Audit Beruf und Familie 

"Qualitätssiegel" für den Landeskirchenrat

Für den Landeskirchenrat hat Larissa Schneider, Mitarbeiterin des Personaldezernats (3.v.li.), die Auszeichnung entgegengenommen. Foto: ©berufundfamilie, Thomas Ruddies/Christoph Petras

Speyer/Berlin (lk). Der Landeskirchenrat der Evangelischen Kirche der Pfalz ist in Berlin erneut mit dem Zertifikat zum Audit Beruf und Familie der Gemeinnützigen Hertie-Stiftung ausgezeichnet worden. Starke Familien bräuchten Unternehmen, in denen Wert auf eine familienfreundliche Unternehmenskultur gelegt werde, sagte die Schirmherrin des Audits, Bundesfamilienministerin Franziska Giffey. Die Rahmenbedingungen in den Unternehmen müssten so gestaltet sein, dass Beruf und Familie möglich seien.

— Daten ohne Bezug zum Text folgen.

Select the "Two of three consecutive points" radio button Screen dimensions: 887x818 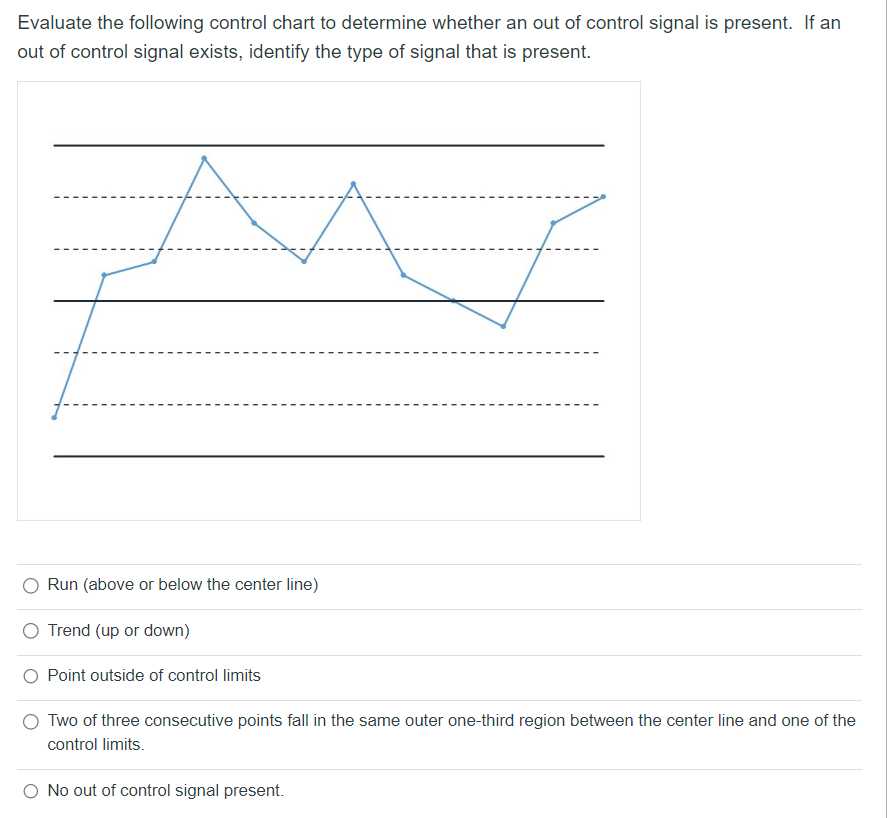point(31,721)
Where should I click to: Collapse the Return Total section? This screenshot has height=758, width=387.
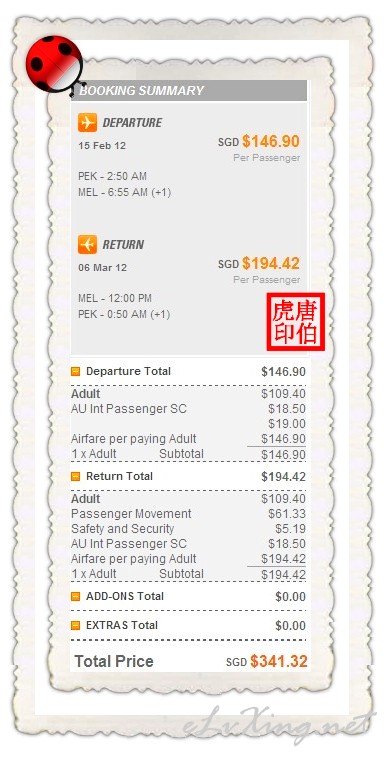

Erstmals hatte der Landeskirchenrat das Zertifikat 2008 erhalten. Nach zwei Reauditierungen folgte ein Dialogverfahren, dessen erfolgreicher Abschluss nun mit einem Zertifikat mit dauerhaftem Charakter honoriert wurde. Insgesamt wurden in Berlin 300 Arbeitgeber – Unternehmen, Institutionen und Hochschulen – für nachhaltig gestaltete Vereinbarkeitspolitik geehrt. Die Zertifikate wurden im Rahmen der Feier zum 20-jährigen Jubiläum des Audits vergeben. 1998 war das Qualitätssiegel auf Initiative der Gemeinnützigen Hertie-Stiftung ins Leben gerufen und 2002 um das Audit familiengerechte Hochschule erweitert worden.

Rund 160 Beschäftigte können beim Landeskirchenrat von den familienbewussten Maßnahmen profitieren, teilt der für das nichttheologische Personal zuständige Oberkirchenrat Dieter Lutz mit. Das Angebot umfasse flexible Arbeitszeitregelungen und vielfältige Teilzeitmodelle, Möglichkeit der Telearbeit aus familiären Gründen sowie eine Kinderbetreuung während der Osterferien. Geplant sei die Einführung weiterer Maßnahmen, wie beispielsweise ein Überblick über lebensphasenorientierte Arbeitszeitmodelle und Informationsveranstaltungen für Beschäftigte mit zu pflegenden Angehörigen.